Click photo to download the mp3s off the vinyl EP
One of the hardest … EPs to find information on? Absolutely. Recently, a denizen of the T.R.O.Y. Forum named Fak uploaded this seven track vinyl EP, which is for sale here and appears to have been released in 2005 on the equally elusive Drive-By Pimp Slap label (DBPS2-1). But confusion ensued in the thread – fellow blogger Markshot, among others, had come across an album of the same title but with eight tracks, two of which, “Back Up Off Me” and “Less Work,” are similarly titled to songs on the vinyl version, but no exactly. Major WTF here.
Google Blog Search was not immediately helpful in this case, but with a little bit of sleuthing I was able to put the puzzle pieces together. A blog post from December 2006 that is now in 404 limbo proclaims that Saafir’s One Of The Hardest EP is a limited edition: “saafir returns! 8 unreleased tracks (not on any other release) recorded between 1997-2002. hella limited. look out for a new album in the near forseeable future.” This post apparently included a tracklist but the blurb visible in the search result only shows “1.less work 2.bad b*tch 3.touch somebody (feat. xzibit),” which matches the first three selections from Markshot’s tracklist. That plus the “hella” suggested some pure west coast authenticity to me.

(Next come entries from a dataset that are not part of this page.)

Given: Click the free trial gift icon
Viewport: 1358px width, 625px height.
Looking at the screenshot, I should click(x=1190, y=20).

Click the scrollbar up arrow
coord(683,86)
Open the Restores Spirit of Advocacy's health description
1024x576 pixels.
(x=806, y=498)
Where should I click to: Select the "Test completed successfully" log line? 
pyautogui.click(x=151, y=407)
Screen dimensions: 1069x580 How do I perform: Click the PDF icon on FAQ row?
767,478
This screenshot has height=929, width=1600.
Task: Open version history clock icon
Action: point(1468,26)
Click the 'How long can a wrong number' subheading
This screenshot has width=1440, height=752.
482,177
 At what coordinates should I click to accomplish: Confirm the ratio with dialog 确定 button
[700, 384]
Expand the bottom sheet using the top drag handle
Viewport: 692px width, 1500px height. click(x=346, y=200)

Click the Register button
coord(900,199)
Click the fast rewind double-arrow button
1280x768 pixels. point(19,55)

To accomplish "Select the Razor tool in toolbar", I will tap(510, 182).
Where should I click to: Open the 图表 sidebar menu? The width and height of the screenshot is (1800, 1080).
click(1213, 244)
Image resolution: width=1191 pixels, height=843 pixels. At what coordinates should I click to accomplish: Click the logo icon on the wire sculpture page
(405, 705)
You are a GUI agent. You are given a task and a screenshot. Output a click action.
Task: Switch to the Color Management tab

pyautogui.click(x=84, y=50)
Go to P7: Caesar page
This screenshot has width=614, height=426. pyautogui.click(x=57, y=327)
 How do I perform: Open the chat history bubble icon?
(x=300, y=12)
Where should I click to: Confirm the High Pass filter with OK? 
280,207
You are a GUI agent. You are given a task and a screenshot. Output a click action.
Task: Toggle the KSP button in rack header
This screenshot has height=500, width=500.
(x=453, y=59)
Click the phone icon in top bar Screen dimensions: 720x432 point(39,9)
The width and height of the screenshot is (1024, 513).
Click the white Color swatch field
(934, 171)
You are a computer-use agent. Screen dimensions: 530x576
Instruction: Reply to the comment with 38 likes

Further in the past, back in August 2005, SergDun from We Eat So Many Shrimp blogged about a Saafir concert he attended, in which the Saucee Nomad insisted on performing some brand new material which included songs called “Crispy” and “Cash Me Out.” Now we’re on to something! Afterwards, SergDun purchased a CD titled, you guessed it One Of The Hardest, which he described as “archived material from ’97-’02.” He then goes on to four of the songs that appear on his eight track CD, all of which appear on Markshot’s playlist. Good then. Inspection of both files suggests that “Back Up” and “Back Up Off Me” are in fact the same songs with the same Ras Kass and Xzibit guest verses. Ditto for “Left Work” and “Less Work.” Or at least the beats and lyrics are the same – they could be different takes for all I know, as the recording quality is much greater on the CD versions.
In any event, the music on these EPs falls far short of the bar Saafir set on Boxcar Sessions, but you probably knew that already. Even if you’re of the belief that Saafir’s more accessible reinvention beginning with Trigonometry was a step in the right direction (and this argument admittedly  has some merit) these EPs are not essential unless you’re a completist. Saafir has rhymed better over iller beats elsewhere, point blank. But this is Saafir, so the EPs are filled with those sublime moments where he just goes the fuck off and says something totally unexpected in his trademark anxious robotic freestyle way. For some this will be reason enough to collect these semi-rarities.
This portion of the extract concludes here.